___ Supplied records

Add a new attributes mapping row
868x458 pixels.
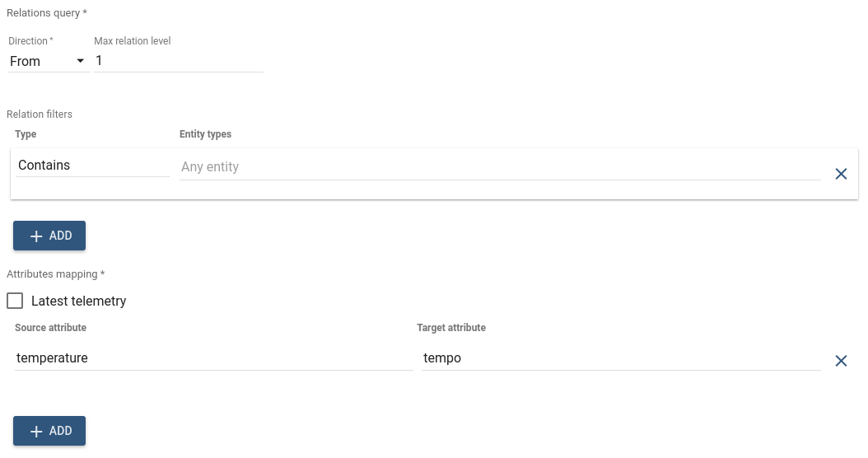[49, 431]
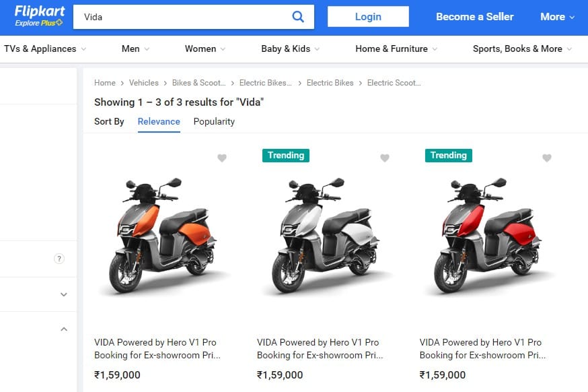
Task: Click the Login button
Action: pos(368,17)
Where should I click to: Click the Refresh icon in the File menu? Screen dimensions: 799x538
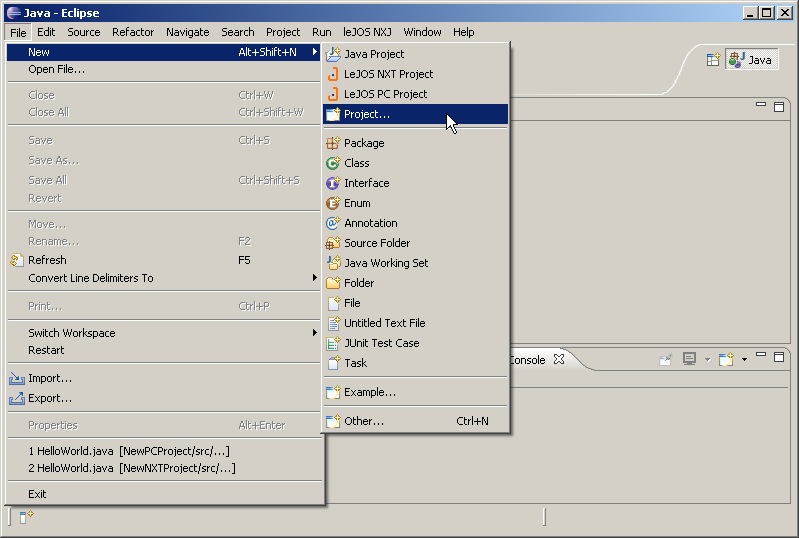(x=16, y=260)
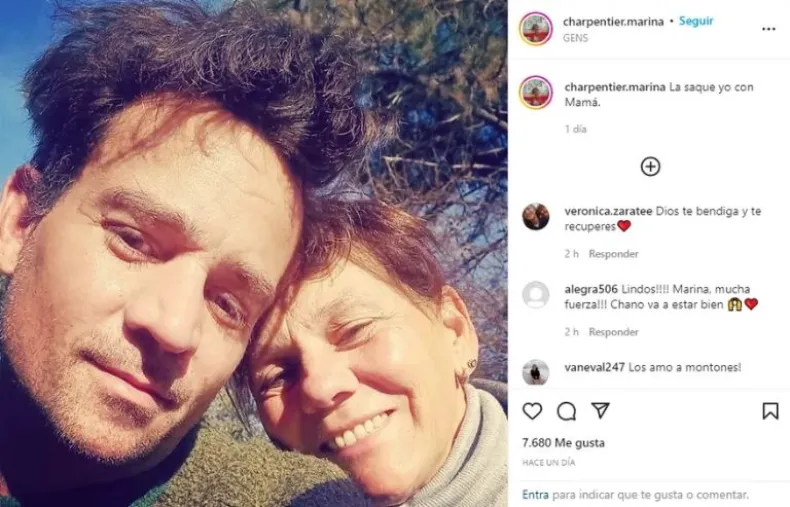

______

The listing should be transcribed in full, exactly, and without its pictures.

Add a new attributes mapping row
868x458 pixels.
[49, 431]
Task: Click the Login button
Action: pos(368,17)
Where should I click to: Click the Refresh icon in the File menu? Screen dimensions: 799x538
(x=16, y=260)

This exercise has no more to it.